There's also an issue with cross-browser and cross-platform compatibility, which can sometimes be coded around, but that just adds to the challenge.
Native apps, on the other hand, get you access to lower-level OS and hardware functionality -- plus reliable offline access. So, do you need platform-agnostic? Were you going to have to redevelop an app anyway? If so, maybe HTML 5 is the way to go. If you need reliable offline support and lower-level access to hardware and OS components, then you should probably look at native applications.
Touch vs. keyboard and mouse
Is your application touch-capable, or is it best used with a keyboard and a mouse?
When you're considering how to deliver Windows applications, we're largely talking about keyboard and mouse. But mobility -- and desktops with Windows 8 -- requires touch. That's when people start talking about the post-PC era and that we don't need to take our laptops on trips anymore because we have tablets and phones. The way your users interact with the application is important in deciding how to proceed with each one.
Full-featured vs. focused
What is the use case for this application? Does the user need a complex, full-featured interface to everything, all the time? If so, you're probably looking at a native Windows application with all the bells and whistles, including the keyboard and mouse requirement. On the other hand, if a user only needs a focused interface, you can deliver an application that works on many platforms and input methods.
The challenge when creating a focused application is deciding which features to remove. Sure, a focused application looks more elegant, but is it really? Do your users appreciate the focused nature of the app at the expense of features? Does it fit their needs, or does it mean they have to jump through more hoops to get their job done?
Create vs. consume
Determining whether your application is meant for creating or consuming information can be tricky because some apps are designed to do both. Generally speaking, if the application is for consumption, you have more options for finding or creating an interface that works across your organization.

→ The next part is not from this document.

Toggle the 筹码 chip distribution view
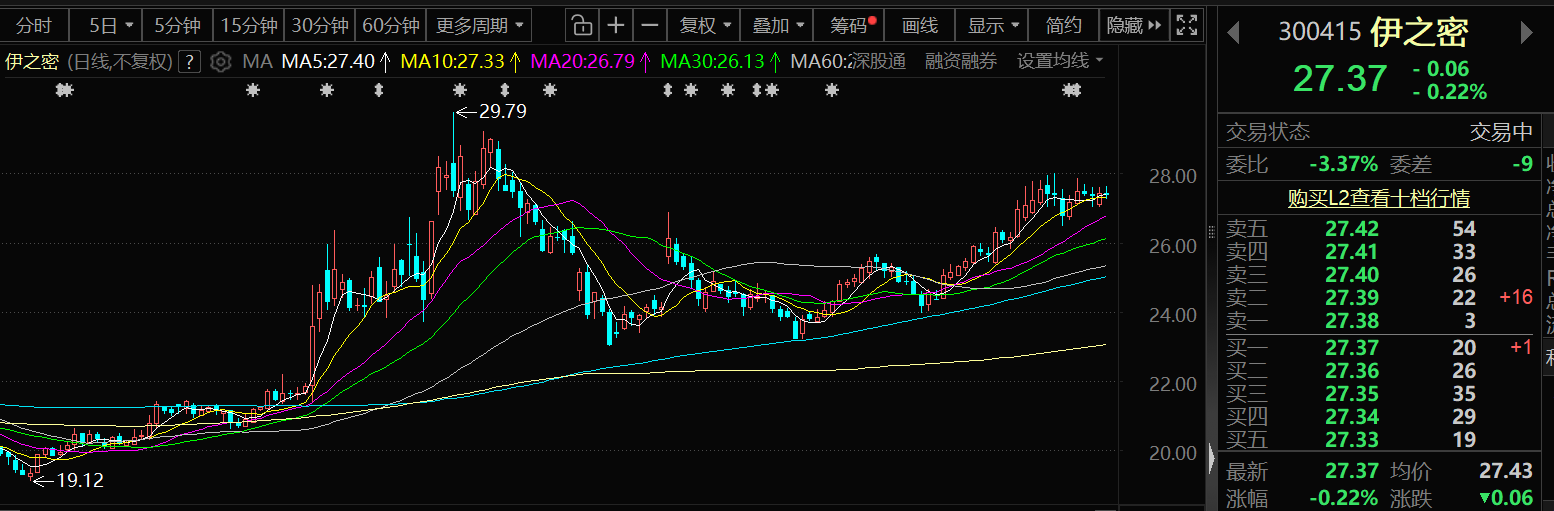The height and width of the screenshot is (511, 1554). [849, 25]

Creating content is an intensive process that can require other applications and lots of integration. Take writing an article as an example (I just broke the fourth wall, I know). I need to have browser windows open to find links and references, image editors up to make pictures and an app to write in. That’s hard to do on a device or platform made for consumption.
So in the case of "should I create a mobile app or HTML 5 or Windows?" the answer is often dependent on whether or not the user is creating content.
What will you decide?
All this should get you thinking about the ways users can use applications and how they fit in with the different platforms and deployment methods you have. Remember, users should be involved to tell you how the app will be used.
Also consider: Is the application used in-house or on the road? Is it used constantly or occasionally? What, exactly, are they doing with the app, anyway? You can then use that information to decide whether to deploy it as a Windows app (which could be local or from the data center), HTML 5 app or mobile app, as well as what level of functionality is required.
Just a warning, though: If for you go through this process and decide that deploying a full-featured Windows app to an iPhone via VDI is the surefire way to go, think twice!